A vector network analyzer (Agilent N5227A) with a bandwidth of up to 67 GHz was used to characterize the electro-optic response of the fabricated modulator at a telecom wavelength of 1310 nm. To perform the dot product operation, our device was driven by an arbitrary wave generator (Keysight, M8194A). For comparison purposes, the machine learning algorithms are also executed using a CPU (Intel i9-9900 @ 3.10GHz). More details can be found in Supplementary Note 4.

The principle of the stochastic gradient descent method

For the multilayer perceptron, the weight vectors in this study were updated using the stochastic gradient descent method, allowing individual samples to be trained iteratively. The training was implemented using a labeled dataset (xt), where x is the network input, and t is the target to be compared with the network output. In the forward propagation, the output vector, z(l), of the lth layer can be given by

$${{{\bf{z}}}}^{(l)}={{{\bf{w}}}}^{(l)}\cdot g({{{\bf{z}}}}^{(l-1)}),$$
(2)

where w(l) represents the weight matrix between the (l−1)th and (l)th layers, g(z(l−1)) is the activation function for the output of the \(\left.\right({(l-1)}^{th}\) layer, and z(1) = x.

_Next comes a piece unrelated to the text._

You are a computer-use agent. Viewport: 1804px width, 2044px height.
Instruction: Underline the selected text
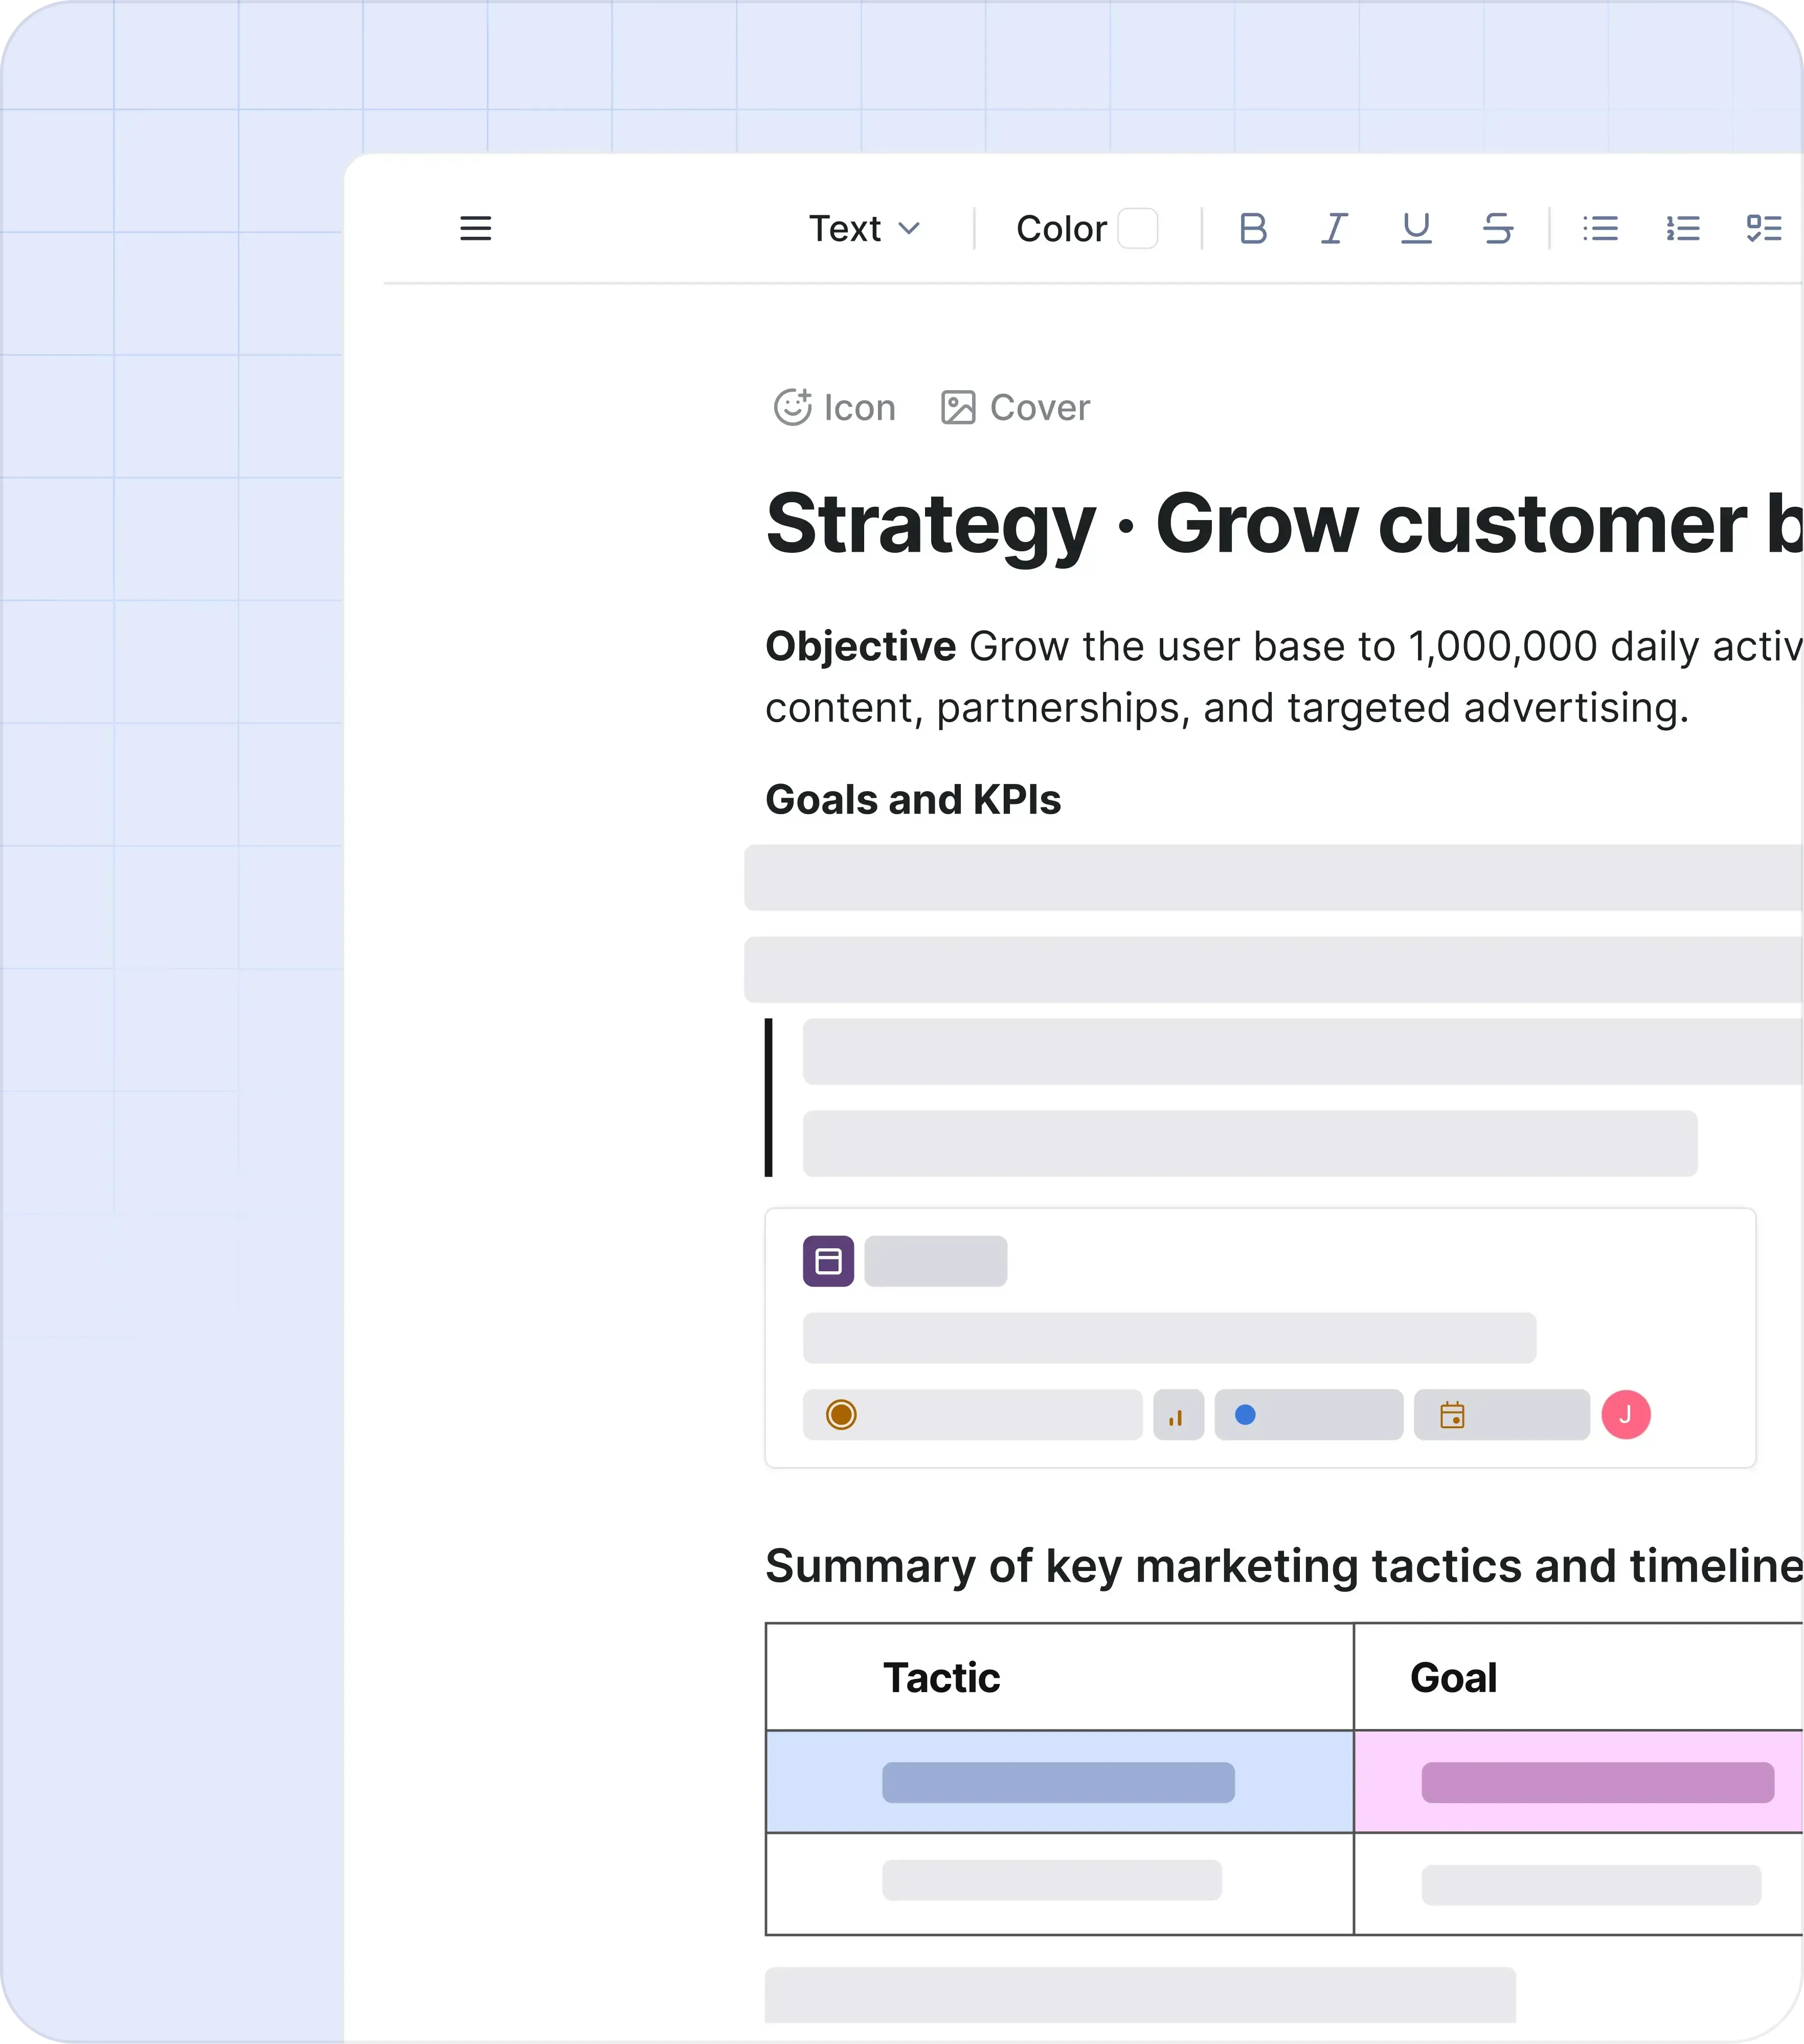1416,229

Through backpropagation, the “error”, δ(l−1), of the (l−1)th layer can be calculated by

$${{{\mathbf{\delta }}}}^{(l)}={({{{\bf{w}}}}^{(l)})}^{{{\rm{T}}}}\cdot {{{\mathbf{\delta }}}}^{(l+1)},$$
(3)

where \({({{{\bf{w}}}}^{(l)})}^{T}\) means the transpose of w(l), and δ(4) = (t − z(4)) in the case of our network only has 4 layers. Then, the weight matrix can be updated by

$${{{\bf{w}}}}^{(l)}={{{\bf{w}}}}^{(l)}+\Delta {{{\bf{w}}}}^{(l)},$$
(4)

where \(\Delta {{{\bf{w}}}}^{(l)}=\gamma ({{{\mathbf{\delta }}}}^{(l+1)}\odot g({{{\bf{z}}}}^{(l+1)}))\cdot {({{{\bf{z}}}}^{(l)})}^{{{\rm{T}}}},\gamma\) is the learning rate, and is the Hadamard product (element-wise multiplication operator).

In our “in situ" training scheme, our IPTC performed forward propagation while the computer handled nonlinearity function and backpropagation. This training process from forward propagation to backpropagation was repeated until convergence or all samples were trained.

The principle of power method for finding all principle components

We can find each PC by repeating Eq. (1), but the matrix A needs to be changed for different PCs. To find the kth PC, w(k), the matrix A can be given by

$${{\bf{A}}}={\hat{{{\bf{X}}}}}_{k}^{{\bf{T}}}{\hat{{{\bf{X}}}}}_{k},$$
(5)

where

$${\hat{{{\bf{X}}}}}_{k}={{\bf{X}}}-\sum_{s=1}^{k-1}{{\bf{X}}}{{{\bf{w}}}}_{(s)}{{{\bf{w}}}}_{(s)}^{{\mathsf{T}}}$$
(6)

X is a p × n data matrix with column-wise zero empirical mean, p and n are the number of samples and the pixels of each digit image, respectively. w(s) means the sth PC.